TCS is likely to put up a better performance as compared to Q3 FY16 by delivering 1.5-2% cc qoq growth. This would be despite persistent headwinds of sustained revenue decline in Diligenta and Japan region. Digital revenue (14% of total revenues) is expected to post good growth. Wipro, while being impacted the most from oil price fall owing to much higher exposure to Energy vertical, is estimated to deliver strong growth of 2.8% qoq in cc terms. This would be driven by acceleration in execution on some large deals won over the past 12-18 months. Q4 FY16 should turn out to be a good quarter for HCL Tech with dollar revenue growing by 2.5% qoq (modest growth in preceding two quarters) on the back of healthy momentum in infra services and order backlog. Notwithstanding the transient challenges faced in Communication vertical, Tech Mahindra is estimated to deliver an improved growth of 1.5-2% qoq aided by healthy performance in Enterprise segment.
Amongst mid-cap IT companies, Cyient is likely to deliver a reasonably strong growth of 4%+ qoq underpinned by some improvement in organic growth momentum and higher contribution from Rangsons. Mindtree has already communicated that growth in Q4 FY16 will be weak on account of delay in ramp-up on few projects in BFSI and Retail/CPG vertical. Persistent is expected to post strong dollar growth of 7-8% qoq driven by improvement in underlying organic growth momentum and partial revenue contribution from the recently announced IBM deal.
Given material depreciation in the rupee versus the dollar on average basis and absence of one-off costs (present in Q3 FY16 due to Chennai floods), the operating margin for most players would expand. However, the extent would be contingent on level of revenue growth and extraction of operational efficiencies. Tech Mahindra’s operating margin is expected to decline due to implementation of salary hike. Mindtree may also witness a mild contraction on the back of revenue deferment on some projects.

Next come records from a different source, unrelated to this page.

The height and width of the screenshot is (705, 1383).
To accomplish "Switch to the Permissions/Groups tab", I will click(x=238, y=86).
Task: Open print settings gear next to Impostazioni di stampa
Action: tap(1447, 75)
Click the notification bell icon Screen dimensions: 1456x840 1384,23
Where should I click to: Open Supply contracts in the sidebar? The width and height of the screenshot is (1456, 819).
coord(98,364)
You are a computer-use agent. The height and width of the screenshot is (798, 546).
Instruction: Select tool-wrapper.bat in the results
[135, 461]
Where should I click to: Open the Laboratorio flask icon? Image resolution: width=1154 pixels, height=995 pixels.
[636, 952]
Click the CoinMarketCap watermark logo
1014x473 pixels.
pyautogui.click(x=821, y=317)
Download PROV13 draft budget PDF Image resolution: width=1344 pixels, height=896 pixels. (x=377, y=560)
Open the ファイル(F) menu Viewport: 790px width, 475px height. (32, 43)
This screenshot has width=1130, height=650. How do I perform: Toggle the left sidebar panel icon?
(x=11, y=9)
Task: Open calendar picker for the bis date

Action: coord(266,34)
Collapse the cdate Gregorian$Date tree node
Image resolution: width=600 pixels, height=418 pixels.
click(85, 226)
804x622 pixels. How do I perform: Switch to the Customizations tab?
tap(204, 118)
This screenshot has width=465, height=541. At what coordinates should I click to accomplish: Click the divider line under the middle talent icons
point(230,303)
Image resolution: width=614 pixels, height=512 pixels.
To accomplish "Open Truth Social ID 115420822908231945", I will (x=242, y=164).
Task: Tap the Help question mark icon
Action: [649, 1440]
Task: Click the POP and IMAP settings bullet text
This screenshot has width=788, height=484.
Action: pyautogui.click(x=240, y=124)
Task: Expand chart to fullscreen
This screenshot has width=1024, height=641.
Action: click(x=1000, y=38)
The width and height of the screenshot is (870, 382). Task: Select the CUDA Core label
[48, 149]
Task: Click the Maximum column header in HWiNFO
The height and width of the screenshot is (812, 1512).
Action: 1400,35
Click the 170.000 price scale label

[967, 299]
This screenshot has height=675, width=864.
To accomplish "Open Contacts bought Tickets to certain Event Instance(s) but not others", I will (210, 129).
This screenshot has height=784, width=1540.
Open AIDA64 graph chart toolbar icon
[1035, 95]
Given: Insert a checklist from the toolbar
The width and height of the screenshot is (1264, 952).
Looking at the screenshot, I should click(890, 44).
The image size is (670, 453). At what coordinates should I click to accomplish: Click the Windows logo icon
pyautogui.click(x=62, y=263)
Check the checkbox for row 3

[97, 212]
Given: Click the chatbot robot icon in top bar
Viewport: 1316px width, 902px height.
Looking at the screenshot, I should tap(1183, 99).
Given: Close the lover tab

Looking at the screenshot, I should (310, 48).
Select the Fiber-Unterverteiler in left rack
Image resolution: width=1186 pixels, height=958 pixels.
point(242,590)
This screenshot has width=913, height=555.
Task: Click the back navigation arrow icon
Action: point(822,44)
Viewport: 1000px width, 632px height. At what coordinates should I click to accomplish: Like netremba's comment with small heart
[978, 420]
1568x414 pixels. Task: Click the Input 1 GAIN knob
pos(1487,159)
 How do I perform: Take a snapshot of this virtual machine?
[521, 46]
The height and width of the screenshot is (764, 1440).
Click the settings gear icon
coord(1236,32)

We have an overall positive investment view on the IT sector. With valuation reasonable for most players, patchy trend in growth seems to be adequately captured. In our view, well-placed companies should be able to deliver 14-15% cc dollar revenue growth over the next couple of years. The impact of pricing pressure on margin is likely to be mitigated by focus on employee productivity and expected gradual rupee depreciation. Our preferred picks are Infosys, Tech Mahindra, Mindtree and HCL Tech.